Requirement >> Copy these lines word for word, starting at the line that contains "Close the Charge Rate dialog" and ending after the line that contains "This screenshot has width=1080, height=1080.".

Entries on finding words and elements >>
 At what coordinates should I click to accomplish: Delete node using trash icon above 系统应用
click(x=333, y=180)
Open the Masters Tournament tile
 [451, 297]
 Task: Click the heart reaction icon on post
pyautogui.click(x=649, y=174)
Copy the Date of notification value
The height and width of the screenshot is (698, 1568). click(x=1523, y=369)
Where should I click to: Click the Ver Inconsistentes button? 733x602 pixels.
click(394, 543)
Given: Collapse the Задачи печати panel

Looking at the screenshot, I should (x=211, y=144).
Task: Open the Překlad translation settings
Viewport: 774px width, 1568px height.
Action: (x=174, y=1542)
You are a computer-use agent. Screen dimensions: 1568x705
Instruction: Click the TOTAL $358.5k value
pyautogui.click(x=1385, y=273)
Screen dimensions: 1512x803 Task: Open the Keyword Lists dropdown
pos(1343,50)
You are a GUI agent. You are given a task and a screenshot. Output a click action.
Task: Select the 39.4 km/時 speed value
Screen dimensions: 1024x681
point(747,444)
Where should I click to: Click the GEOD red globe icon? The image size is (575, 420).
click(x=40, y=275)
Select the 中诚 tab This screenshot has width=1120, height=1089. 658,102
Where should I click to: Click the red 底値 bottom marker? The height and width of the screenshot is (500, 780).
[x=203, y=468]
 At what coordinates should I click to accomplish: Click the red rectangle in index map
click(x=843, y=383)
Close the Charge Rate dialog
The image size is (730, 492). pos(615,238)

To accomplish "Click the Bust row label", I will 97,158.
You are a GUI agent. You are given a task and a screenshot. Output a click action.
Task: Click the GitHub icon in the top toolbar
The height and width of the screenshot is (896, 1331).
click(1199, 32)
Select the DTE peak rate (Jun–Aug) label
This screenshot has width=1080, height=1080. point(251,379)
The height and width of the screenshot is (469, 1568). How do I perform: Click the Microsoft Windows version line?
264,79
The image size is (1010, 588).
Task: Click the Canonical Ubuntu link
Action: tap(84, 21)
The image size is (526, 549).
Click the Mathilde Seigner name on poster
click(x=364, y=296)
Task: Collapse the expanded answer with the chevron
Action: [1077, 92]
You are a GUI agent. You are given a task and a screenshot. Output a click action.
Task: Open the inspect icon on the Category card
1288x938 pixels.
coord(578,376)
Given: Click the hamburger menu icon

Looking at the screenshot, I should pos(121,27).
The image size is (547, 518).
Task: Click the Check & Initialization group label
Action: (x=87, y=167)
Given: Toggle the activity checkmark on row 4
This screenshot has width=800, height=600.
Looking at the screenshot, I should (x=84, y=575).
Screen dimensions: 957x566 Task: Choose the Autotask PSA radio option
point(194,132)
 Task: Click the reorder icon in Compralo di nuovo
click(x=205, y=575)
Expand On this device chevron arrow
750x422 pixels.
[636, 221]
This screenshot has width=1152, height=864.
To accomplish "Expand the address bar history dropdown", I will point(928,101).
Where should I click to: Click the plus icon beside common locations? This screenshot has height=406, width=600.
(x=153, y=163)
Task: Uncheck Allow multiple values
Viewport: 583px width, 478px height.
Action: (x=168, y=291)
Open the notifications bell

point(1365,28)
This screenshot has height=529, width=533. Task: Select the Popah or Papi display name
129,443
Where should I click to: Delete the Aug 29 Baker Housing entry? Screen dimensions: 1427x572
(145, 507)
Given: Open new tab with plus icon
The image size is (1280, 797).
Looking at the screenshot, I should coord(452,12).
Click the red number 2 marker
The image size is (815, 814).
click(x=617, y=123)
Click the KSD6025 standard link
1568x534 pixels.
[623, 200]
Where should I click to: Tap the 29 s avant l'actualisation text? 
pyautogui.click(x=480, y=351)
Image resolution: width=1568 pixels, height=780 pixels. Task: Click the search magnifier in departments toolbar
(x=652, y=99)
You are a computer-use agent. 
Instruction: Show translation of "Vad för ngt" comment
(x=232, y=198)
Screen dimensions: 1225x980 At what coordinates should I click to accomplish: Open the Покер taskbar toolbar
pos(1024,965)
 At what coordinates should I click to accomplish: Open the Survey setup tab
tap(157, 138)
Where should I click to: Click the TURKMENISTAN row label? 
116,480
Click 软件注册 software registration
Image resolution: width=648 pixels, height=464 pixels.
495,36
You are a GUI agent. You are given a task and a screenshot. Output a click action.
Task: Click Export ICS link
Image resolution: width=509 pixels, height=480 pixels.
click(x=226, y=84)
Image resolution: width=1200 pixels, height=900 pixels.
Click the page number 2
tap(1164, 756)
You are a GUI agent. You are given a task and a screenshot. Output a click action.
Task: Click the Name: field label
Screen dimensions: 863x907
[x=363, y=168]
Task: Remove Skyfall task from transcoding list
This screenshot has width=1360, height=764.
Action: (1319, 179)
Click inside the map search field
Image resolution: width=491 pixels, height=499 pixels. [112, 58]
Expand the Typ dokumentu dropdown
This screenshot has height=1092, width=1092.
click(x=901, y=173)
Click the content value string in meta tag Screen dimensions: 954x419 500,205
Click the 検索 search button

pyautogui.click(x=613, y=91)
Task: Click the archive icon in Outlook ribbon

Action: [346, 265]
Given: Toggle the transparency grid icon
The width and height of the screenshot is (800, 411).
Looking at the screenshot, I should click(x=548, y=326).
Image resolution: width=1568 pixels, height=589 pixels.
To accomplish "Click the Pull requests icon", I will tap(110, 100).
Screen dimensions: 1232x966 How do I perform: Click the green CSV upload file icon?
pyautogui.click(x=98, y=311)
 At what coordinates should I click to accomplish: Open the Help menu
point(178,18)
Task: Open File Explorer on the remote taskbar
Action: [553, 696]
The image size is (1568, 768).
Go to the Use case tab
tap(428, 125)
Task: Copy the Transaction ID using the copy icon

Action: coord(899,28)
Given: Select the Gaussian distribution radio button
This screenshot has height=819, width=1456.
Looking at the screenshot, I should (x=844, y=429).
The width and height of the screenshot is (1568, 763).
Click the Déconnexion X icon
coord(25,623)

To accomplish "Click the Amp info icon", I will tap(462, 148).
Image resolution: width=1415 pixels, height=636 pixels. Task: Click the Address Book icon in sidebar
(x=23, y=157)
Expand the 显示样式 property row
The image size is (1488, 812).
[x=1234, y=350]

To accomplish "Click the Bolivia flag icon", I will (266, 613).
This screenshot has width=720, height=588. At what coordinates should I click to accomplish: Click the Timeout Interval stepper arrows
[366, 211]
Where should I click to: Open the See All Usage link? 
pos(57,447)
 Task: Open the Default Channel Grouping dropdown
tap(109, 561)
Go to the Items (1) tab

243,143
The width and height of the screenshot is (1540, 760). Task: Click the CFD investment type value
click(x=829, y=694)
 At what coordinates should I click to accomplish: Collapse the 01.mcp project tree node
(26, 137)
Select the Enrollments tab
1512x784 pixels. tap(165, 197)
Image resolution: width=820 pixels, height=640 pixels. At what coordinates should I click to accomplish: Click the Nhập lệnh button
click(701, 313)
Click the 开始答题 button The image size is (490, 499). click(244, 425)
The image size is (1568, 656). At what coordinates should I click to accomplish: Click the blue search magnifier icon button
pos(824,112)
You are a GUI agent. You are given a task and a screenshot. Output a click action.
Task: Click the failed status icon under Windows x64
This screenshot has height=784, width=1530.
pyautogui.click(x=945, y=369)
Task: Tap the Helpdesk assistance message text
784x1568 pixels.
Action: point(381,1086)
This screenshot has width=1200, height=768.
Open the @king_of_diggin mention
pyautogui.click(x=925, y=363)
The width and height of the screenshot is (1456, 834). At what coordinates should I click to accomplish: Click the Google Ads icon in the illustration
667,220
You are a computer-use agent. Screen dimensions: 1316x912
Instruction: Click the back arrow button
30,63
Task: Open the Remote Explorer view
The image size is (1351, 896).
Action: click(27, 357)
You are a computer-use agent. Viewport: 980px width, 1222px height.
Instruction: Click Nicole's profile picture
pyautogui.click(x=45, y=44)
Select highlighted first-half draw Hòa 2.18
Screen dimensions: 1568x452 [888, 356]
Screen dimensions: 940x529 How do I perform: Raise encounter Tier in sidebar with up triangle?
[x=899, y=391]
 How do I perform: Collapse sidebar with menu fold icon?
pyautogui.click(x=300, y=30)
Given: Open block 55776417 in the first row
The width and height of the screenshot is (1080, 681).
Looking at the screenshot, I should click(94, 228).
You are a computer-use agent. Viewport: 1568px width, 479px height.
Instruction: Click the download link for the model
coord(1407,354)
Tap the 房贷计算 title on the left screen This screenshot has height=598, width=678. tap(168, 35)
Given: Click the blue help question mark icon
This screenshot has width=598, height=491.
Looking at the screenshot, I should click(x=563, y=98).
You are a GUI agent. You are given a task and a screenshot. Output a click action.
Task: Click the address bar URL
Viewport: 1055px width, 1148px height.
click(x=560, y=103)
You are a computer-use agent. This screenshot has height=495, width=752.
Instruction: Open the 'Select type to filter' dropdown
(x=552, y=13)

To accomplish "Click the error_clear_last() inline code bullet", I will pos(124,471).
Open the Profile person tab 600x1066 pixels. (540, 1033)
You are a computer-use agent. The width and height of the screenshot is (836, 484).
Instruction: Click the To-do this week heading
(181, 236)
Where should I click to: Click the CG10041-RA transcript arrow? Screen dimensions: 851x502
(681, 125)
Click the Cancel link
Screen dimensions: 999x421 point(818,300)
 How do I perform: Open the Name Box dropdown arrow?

Result for this task >>
Close the Charge Rate dialog
The image size is (730, 492). pos(615,238)

To accomplish "Click the Bust row label", I will 97,158.
You are a GUI agent. You are given a task and a screenshot. Output a click action.
Task: Click the GitHub icon in the top toolbar
The height and width of the screenshot is (896, 1331).
click(1199, 32)
Select the DTE peak rate (Jun–Aug) label
This screenshot has width=1080, height=1080. point(251,379)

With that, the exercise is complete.